Le dernier mot de l’Évangile est une promesse : « Et voici, je suis avec vous tous les jours, jusqu’à la fin du monde » (Mt 28.20). Rien de ce que Jésus ordonne aux disciples ne serait possible s’il n’était avec eux. Étrange parole, que lui seul peut prononcer : au moment où il s’en va, il annonce qu’il reste avec eux! Il est bien vrai qu’il va partir à l’ascension, que personne ne le verra plus jusqu’à son retour et que l’Église ne doit pas tenter de conserver, sous aucune forme, « sa présence corporelle ». Mais il est tout aussi certain que le Saint-Esprit envoyé à la Pentecôte sera la présence continuelle de Jésus auprès des croyants dans l’Église, qui est son corps. Et il en sera ainsi « jusqu’à la fin du monde », c’est-à-dire jusqu’à ce que vienne le jour où il mettra fin à l’histoire séculaire de l’humanité, pour instaurer le « siècle à venir », où les croyants « le verront tel qu’il est » (1 Jn 3.2).

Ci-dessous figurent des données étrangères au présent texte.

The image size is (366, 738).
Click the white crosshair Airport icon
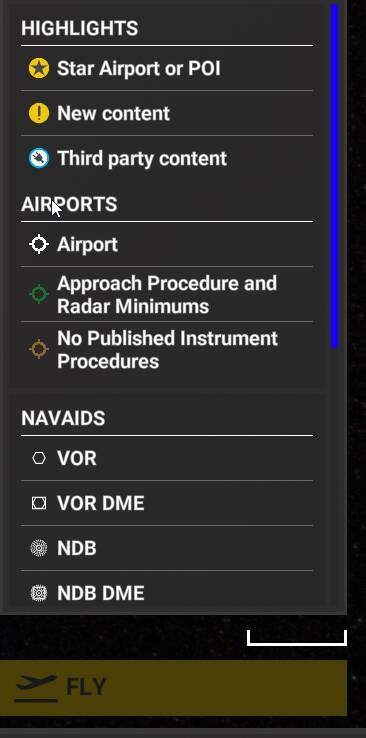point(39,244)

Par là, Jésus fixe le terme de l’existence de l’Église sur cette terre : la fin du monde qui est l’avènement du Royaume. Tous les ordres donnés par le Seigneur sont en vue de cette fin. Il s’agit pour tout disciple de persévérer jusqu’à la fin (Mt 24.13; Hé 3.6; 1 Pi 1.5). Désormais, tout est accompli par celui qui est venu et qui viendra. Or, entre sa première et sa seconde venue, le Christ ne laisse pas ses disciples orphelins (Jn 14.18). Celui qui était et qui vient est aussi celui qui est! (Ap 1.4,8; 4.8). « Je suis avec vous tous les jours. » C’est là la parole du « Tout-Puissant » (Gn 17.1; Ex 3.14-15; Jg 6.12). En Jésus, le Christ, c’est le Dieu vivant de toute la Bible qui répète pour la dernière fois avant la fin des temps et jusqu’à ce qu’il vienne : « Je suis avec vous… » Ainsi, l’Évangile s’achève par la parole même qui l’a inauguré : « On lui donnera le nom d’Emmanuel, ce qui se traduit : Dieu avec nous! » (Mt 1.23). Telle est l’espérance et la consolation dernière de l’Église qui sait en qui elle a cru.